As with similar radio apps, Slacker lets you create a uniquely programmed radio station based on an artist, track, or album. As you listen, you can improve the programming by voting tracks up or down, or by editing a station's settings one by one. You can add different artists and tracks to a station to affect its algorithm. Or, there's a Fine Tune menu, which lets you calibrate your stations based on factors like popularity and release date, and adjust how many similar artists you'd like the app to add to your station. Altogether, these settings make Slacker's programmed radio exceptionally customizable. What's more, as you listen, you can view album art, reviews, bios, and lyrics. You can even share a link to a station via e-mail, text message, or Twitter.

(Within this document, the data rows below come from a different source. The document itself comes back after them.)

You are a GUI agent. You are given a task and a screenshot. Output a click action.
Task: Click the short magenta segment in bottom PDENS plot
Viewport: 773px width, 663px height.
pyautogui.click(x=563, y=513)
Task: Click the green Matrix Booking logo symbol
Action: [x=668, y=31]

But more than just a Pandora-like radio programmer, Slacker also includes one of the most comprehensive selections of curated stations I've seen. Top 40, '90s, and a wealth of your typical genre-based stations are all there. In addition, you get live local ESPN Radio options, ABC lifestyle stations, and almost 30 stations that are curated by actual recording artists. These artist curators aren't quite A-list, but many of them are popular, and their stations are interesting nonetheless. It's this unique mix of curated stations that sets Slacker apart from many of its competitors.
New to Slacker's arsenal and available to all users is a nifty feature called My Vibe, which helps you find the perfect playlist to match your mood or activity. Similar to Songza, My Vibe starts by offering you a few suggestions based on the current day and time. From there, it gives you a menu of options that may or may not match your activity or mood. For instance, as I write this, I'm listening to a playlist that was suggested for someone who is working in the office on a Friday afternoon. So far, My Vibe seems to have fewer playlist suggestions than Songza. But still, the feature is nice addition to Slacker's fast-growing toolbelt.